How JPMorgan Made Jefferson County Toxic
JPMorgan Chase & Co. (JPM)’s Charles LeCroy said the key to landing bond deals in Jefferson County, Alabama, was finding out whom to pay off. In one example, that meant a $2.6 million payment to Bill Blount, a local banker and longtime friend of County Commissioner Larry Langford.
“It’s a lot of money, but in the end it’s worth it on a billion-dollar deal,” LeCroy told a colleague in 2003, according to a complaint filed by the Securities and Exchange Commission.
That’s because in the $2.9-trillion market for state and local government debt, where 80 percent of all financings are negotiated in private, conflicts of interest prevail. While Langford and Blount are in jail, LeCroy is fighting an SEC action. JPMorgan, which provided most of the toxic debt that devastated Jefferson County, has suffered no loss of business as the nation’s third-largest underwriter of municipal bonds, according to data compiled by Bloomberg.
Just 21 months ago, JPMorgan agreed to a $722 million SEC settlement to end a case over secret payments to friends of Jefferson County commissioners. The financings arranged by JPMorgan, a package of floating-rate debt and derivatives, exposed taxpayers to the 2008 credit crisis and dealt a blow that may lead the county to approve the biggest U.S. municipal bankruptcy as soon as today.
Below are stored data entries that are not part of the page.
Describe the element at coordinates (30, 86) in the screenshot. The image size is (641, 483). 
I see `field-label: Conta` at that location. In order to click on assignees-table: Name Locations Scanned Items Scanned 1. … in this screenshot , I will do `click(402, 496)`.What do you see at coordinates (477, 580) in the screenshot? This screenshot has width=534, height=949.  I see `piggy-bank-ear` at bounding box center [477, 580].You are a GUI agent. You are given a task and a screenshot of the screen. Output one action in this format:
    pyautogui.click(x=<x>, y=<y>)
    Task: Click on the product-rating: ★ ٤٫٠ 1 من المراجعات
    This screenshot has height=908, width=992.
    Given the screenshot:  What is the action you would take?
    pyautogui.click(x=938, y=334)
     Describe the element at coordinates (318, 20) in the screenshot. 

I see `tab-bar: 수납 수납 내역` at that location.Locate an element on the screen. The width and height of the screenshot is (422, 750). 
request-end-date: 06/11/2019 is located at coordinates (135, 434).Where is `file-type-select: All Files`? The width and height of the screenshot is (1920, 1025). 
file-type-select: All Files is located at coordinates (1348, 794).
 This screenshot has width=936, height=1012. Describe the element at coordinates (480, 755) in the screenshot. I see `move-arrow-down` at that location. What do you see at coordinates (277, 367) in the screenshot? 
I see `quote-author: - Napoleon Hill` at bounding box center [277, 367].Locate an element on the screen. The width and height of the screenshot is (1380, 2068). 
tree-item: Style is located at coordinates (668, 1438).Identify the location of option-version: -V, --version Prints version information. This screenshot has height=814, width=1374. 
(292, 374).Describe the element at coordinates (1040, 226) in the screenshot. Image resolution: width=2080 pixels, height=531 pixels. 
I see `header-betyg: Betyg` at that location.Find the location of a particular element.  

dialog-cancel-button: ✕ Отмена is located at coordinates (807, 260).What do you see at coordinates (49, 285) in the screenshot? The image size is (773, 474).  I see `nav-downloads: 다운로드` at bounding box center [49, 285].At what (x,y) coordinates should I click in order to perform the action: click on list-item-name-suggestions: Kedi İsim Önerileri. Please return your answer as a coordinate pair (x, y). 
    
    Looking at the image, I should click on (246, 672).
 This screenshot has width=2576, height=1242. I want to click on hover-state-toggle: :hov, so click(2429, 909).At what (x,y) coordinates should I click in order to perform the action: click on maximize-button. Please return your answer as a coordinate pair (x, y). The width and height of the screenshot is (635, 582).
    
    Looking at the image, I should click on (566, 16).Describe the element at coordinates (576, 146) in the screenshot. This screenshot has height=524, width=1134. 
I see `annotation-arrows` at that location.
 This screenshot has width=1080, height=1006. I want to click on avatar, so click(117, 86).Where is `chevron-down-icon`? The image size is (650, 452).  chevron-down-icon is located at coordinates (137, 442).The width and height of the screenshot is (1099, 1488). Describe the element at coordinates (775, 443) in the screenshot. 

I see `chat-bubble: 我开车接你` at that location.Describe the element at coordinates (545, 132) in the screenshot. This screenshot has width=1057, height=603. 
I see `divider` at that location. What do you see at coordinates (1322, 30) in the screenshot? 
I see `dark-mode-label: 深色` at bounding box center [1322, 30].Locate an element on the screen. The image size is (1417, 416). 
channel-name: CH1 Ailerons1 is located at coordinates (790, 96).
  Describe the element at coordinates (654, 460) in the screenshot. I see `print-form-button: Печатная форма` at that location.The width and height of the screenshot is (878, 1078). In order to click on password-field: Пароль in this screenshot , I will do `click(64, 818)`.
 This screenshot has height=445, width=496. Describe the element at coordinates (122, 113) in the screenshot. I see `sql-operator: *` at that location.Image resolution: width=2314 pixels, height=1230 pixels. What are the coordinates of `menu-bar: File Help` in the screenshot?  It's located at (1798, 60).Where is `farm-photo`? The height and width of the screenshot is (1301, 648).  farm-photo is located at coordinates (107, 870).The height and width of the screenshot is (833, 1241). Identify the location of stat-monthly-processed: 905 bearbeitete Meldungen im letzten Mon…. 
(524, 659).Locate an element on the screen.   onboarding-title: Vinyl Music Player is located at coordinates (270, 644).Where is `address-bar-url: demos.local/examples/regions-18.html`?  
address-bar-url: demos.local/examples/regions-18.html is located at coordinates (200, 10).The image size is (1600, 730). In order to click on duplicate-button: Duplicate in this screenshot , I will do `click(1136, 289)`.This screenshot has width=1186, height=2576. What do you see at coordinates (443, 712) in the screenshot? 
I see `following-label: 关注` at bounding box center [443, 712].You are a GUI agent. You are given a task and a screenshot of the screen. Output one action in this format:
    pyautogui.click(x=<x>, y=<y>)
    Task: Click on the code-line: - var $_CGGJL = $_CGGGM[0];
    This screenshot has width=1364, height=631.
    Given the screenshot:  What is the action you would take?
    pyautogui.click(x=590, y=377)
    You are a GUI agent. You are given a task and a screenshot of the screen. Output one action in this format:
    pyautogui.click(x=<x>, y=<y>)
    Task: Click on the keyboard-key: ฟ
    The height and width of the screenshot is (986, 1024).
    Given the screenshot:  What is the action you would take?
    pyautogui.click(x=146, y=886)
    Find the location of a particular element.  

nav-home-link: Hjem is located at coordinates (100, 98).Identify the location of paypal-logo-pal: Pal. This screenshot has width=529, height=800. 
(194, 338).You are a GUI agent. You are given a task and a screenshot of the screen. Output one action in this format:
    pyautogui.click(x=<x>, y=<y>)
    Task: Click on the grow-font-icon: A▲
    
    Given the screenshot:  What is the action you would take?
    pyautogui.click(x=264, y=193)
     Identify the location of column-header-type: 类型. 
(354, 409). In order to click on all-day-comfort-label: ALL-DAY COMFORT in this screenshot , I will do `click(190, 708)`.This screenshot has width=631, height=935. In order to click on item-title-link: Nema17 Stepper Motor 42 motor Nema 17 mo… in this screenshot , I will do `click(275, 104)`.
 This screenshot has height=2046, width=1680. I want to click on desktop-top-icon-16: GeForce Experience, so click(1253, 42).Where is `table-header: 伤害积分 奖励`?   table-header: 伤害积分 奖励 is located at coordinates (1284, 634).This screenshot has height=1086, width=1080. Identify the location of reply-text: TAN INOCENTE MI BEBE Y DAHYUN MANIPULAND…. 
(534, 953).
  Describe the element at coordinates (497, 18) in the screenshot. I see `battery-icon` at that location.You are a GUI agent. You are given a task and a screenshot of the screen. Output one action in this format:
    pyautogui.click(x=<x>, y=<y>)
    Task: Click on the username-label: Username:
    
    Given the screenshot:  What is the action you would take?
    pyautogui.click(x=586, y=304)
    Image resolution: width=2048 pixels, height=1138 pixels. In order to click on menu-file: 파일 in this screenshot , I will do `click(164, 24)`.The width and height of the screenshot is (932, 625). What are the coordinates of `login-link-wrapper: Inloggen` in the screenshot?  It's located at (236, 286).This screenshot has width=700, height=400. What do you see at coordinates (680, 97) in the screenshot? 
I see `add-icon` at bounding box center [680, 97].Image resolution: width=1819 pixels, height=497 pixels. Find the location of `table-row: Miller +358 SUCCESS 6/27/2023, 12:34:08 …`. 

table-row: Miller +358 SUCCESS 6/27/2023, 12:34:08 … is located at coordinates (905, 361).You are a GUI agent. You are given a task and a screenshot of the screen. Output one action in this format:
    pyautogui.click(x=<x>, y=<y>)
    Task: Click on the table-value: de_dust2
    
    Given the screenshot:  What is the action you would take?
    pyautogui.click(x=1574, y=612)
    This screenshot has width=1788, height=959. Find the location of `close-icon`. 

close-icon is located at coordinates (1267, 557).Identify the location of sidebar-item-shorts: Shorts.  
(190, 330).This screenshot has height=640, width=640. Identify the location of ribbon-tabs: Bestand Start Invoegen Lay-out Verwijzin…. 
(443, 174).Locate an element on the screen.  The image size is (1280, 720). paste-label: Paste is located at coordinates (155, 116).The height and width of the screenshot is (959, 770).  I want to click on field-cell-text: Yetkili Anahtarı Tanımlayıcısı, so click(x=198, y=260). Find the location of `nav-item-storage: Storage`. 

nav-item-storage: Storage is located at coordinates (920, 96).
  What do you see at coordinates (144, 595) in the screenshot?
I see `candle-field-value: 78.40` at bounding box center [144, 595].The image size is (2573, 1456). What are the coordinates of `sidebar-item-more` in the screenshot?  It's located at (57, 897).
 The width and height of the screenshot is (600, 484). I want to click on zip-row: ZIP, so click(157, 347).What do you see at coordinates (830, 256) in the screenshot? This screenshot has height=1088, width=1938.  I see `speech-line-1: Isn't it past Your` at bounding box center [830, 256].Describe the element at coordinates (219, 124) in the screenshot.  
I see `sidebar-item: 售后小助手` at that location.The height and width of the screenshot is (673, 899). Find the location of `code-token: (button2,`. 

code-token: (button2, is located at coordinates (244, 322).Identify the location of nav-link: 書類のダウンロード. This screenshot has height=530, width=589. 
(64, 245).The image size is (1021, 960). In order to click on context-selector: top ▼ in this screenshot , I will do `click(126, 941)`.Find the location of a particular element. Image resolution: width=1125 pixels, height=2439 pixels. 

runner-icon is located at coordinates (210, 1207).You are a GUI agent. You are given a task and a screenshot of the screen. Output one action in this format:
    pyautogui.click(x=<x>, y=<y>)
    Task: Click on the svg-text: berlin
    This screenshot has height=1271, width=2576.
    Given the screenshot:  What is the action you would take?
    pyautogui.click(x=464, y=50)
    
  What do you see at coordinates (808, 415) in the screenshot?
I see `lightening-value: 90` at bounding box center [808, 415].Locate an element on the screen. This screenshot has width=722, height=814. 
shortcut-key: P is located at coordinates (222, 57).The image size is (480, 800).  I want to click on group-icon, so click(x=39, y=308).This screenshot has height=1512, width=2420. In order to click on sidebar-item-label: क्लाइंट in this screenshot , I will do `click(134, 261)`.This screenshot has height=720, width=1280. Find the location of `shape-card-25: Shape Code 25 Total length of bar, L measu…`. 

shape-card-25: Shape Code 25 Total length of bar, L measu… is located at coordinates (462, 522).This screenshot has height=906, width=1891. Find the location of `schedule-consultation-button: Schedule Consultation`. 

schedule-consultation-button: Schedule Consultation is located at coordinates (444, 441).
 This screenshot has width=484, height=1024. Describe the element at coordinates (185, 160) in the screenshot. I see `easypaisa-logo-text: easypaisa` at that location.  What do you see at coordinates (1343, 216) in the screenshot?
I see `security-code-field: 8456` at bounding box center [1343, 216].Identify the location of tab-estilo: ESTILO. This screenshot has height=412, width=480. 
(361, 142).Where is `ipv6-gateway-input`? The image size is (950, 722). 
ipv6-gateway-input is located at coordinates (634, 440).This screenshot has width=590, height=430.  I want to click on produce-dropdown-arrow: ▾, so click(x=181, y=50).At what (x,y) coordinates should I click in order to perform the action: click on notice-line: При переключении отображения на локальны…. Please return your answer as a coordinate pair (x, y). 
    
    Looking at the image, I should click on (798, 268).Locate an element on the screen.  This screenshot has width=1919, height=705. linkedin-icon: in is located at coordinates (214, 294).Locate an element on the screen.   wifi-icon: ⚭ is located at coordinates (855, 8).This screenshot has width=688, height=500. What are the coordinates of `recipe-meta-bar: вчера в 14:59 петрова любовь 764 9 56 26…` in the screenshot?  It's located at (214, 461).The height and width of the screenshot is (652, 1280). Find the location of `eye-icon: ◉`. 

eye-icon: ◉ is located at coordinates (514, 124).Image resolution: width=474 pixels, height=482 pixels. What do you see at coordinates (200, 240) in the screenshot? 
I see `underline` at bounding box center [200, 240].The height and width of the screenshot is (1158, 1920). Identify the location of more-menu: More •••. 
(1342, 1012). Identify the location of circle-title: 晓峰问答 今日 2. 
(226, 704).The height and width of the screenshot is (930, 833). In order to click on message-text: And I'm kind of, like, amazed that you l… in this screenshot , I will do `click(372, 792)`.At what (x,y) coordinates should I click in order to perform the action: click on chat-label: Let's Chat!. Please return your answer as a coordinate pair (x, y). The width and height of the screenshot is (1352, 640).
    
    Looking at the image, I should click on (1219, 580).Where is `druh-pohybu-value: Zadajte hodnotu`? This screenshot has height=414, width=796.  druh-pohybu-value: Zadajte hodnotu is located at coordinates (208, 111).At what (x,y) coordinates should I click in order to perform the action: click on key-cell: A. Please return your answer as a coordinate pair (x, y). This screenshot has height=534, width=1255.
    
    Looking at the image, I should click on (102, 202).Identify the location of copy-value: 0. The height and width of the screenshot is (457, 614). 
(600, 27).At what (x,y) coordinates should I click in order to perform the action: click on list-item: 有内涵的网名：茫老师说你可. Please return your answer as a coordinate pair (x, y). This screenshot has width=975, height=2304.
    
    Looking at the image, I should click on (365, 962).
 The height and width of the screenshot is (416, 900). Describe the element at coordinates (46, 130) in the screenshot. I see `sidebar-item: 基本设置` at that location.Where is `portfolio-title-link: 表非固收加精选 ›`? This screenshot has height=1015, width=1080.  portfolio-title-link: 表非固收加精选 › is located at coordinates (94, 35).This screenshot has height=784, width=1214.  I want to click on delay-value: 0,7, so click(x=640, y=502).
Wow. This is impressively evil on the part of JP Morgan, although really it’s the commissioners’ fault too. Even the ones who weren’t massively corrupt were totally incompetent. I’m not even going to try to explain how the deal worked, but basically they tried to finance a new sewer system using an elaborate system of securities and derivatives. Along they way they managed to pay JP Morgan, Bear Stearns, Bank of America, and Lehmann around $120 million in fees, which is pretty ridiculous on a $3 billion project.
Anyway, now the county is going bankrupt and will therefore be unable to finance normal operations for decades, and JP Morgan is doing just fine. That seems to be par for the course on how these things go lately.